Activity - Although the listing below holds pictures, reproduce only its lines from the one containing "This screenshot has width=2208, height=1382." through the last, exactly and without them.

═══

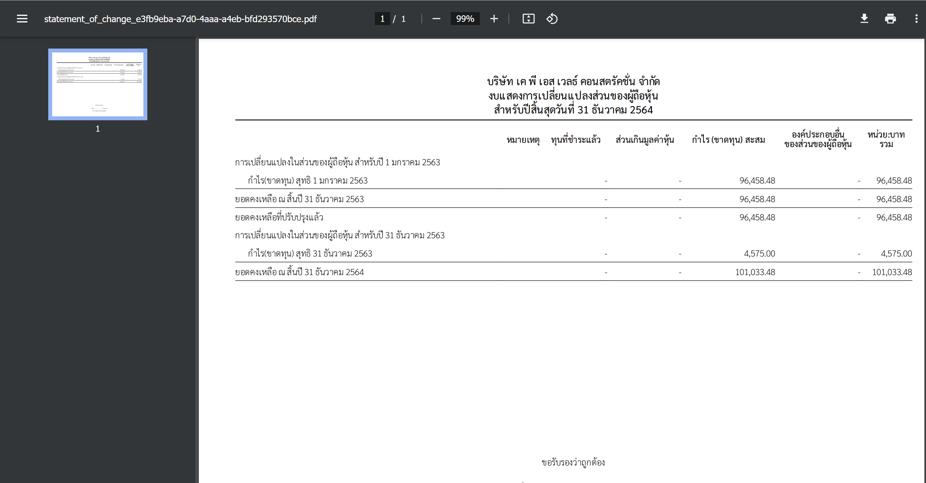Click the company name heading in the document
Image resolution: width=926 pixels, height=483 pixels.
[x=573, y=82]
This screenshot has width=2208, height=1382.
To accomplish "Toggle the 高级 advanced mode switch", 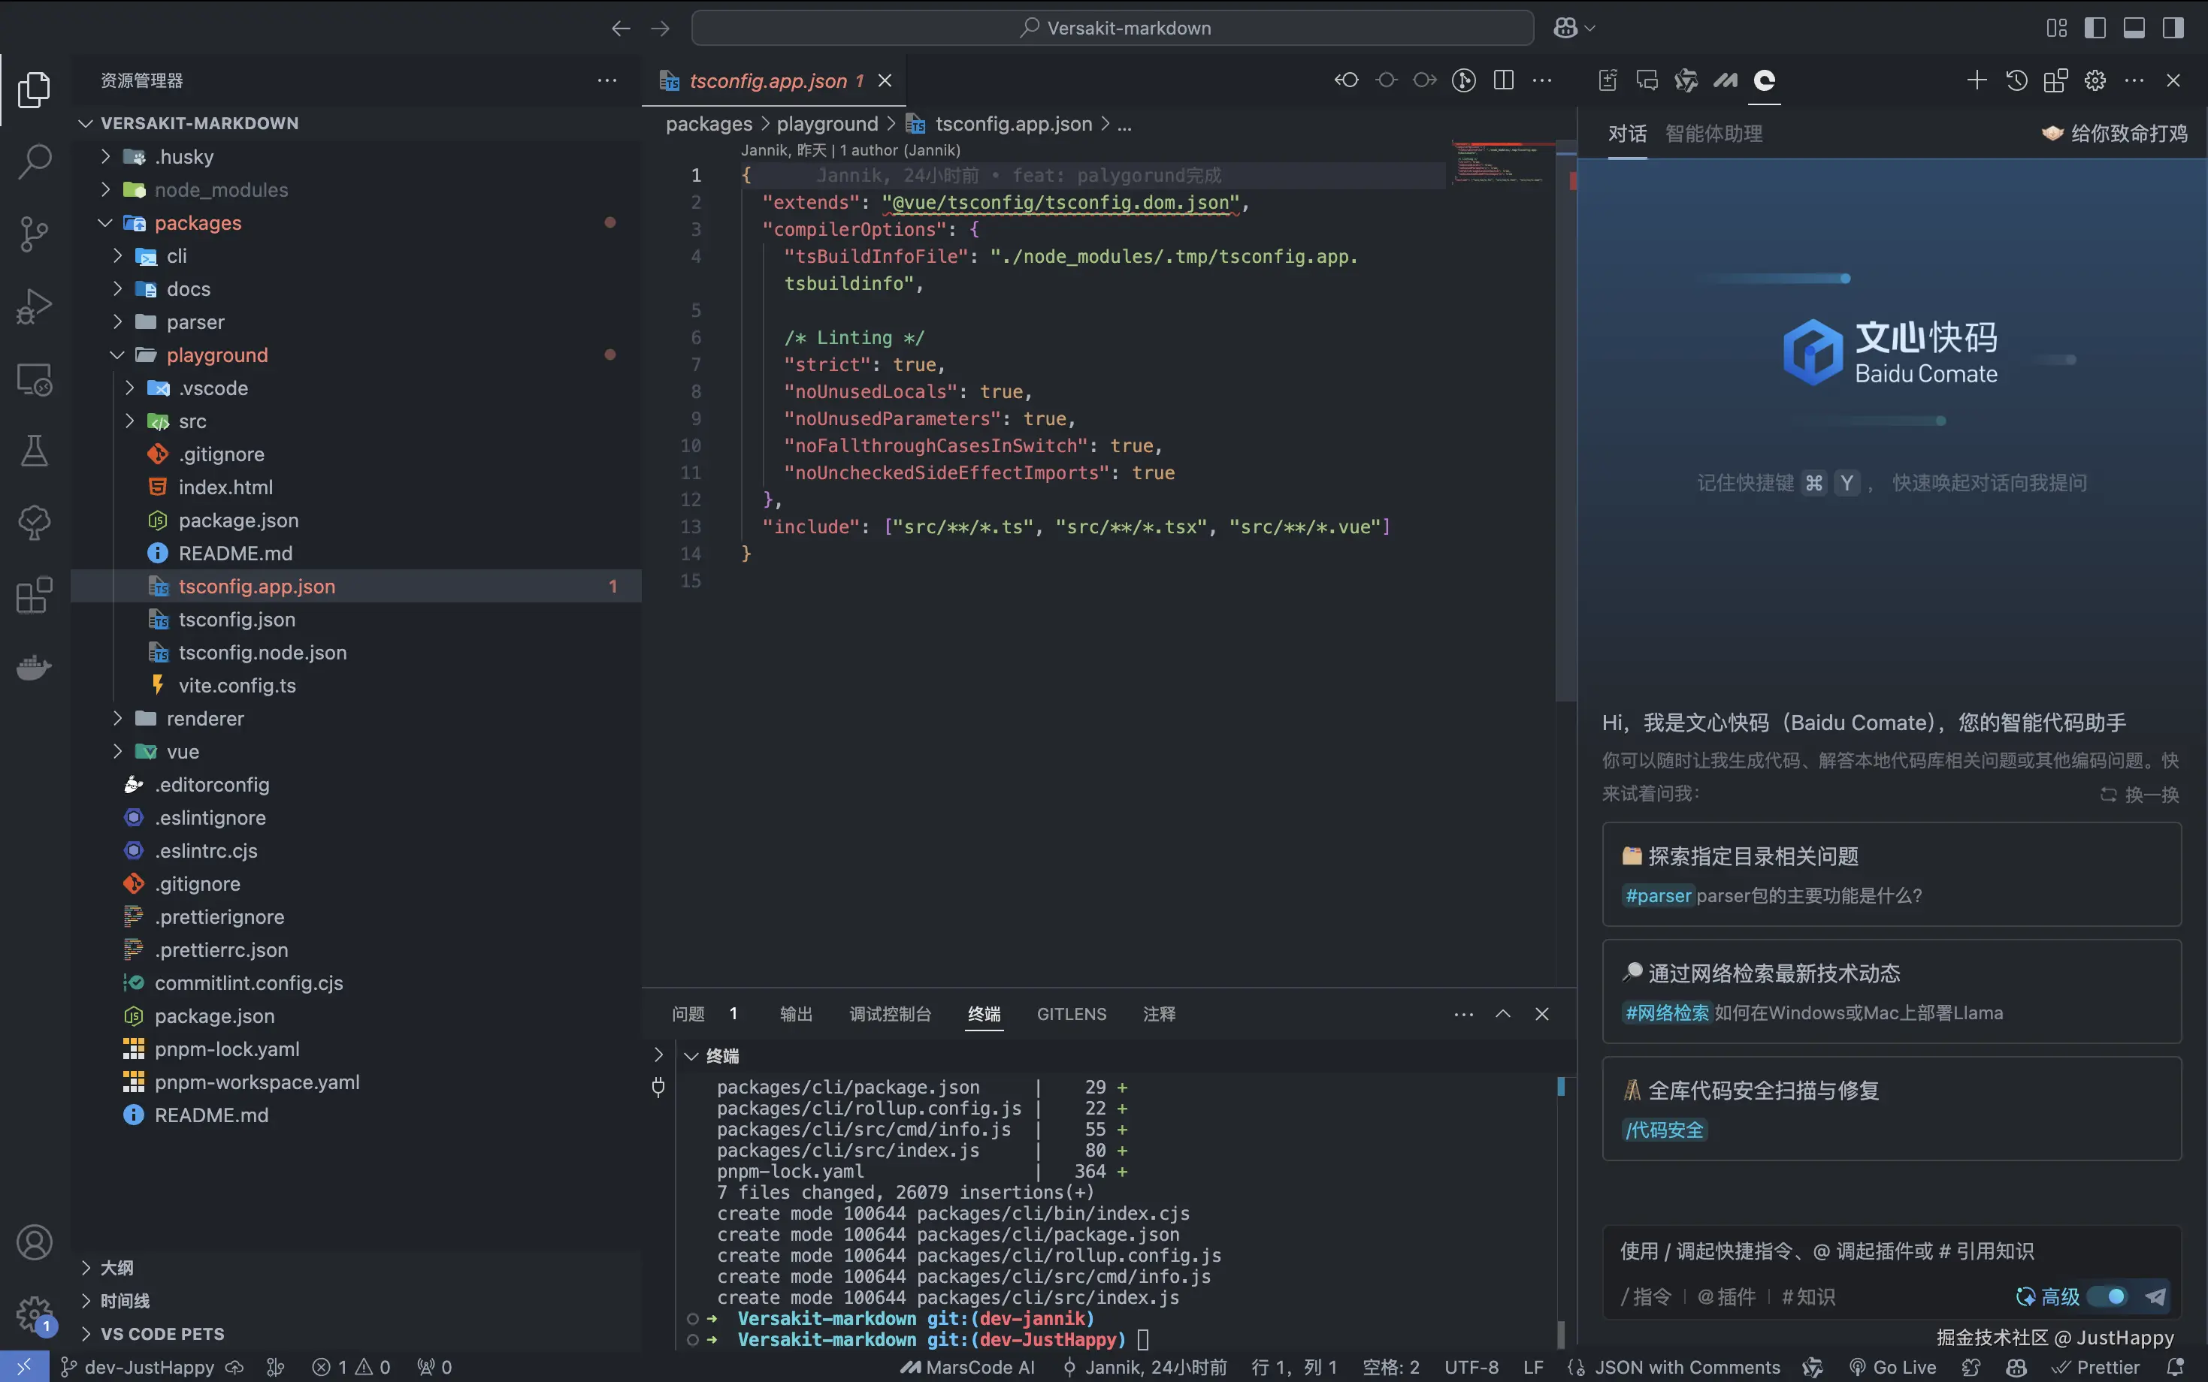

═══

Solved exercise -
This screenshot has width=2208, height=1382.
To accomplish "Toggle the 高级 advanced mode switch", 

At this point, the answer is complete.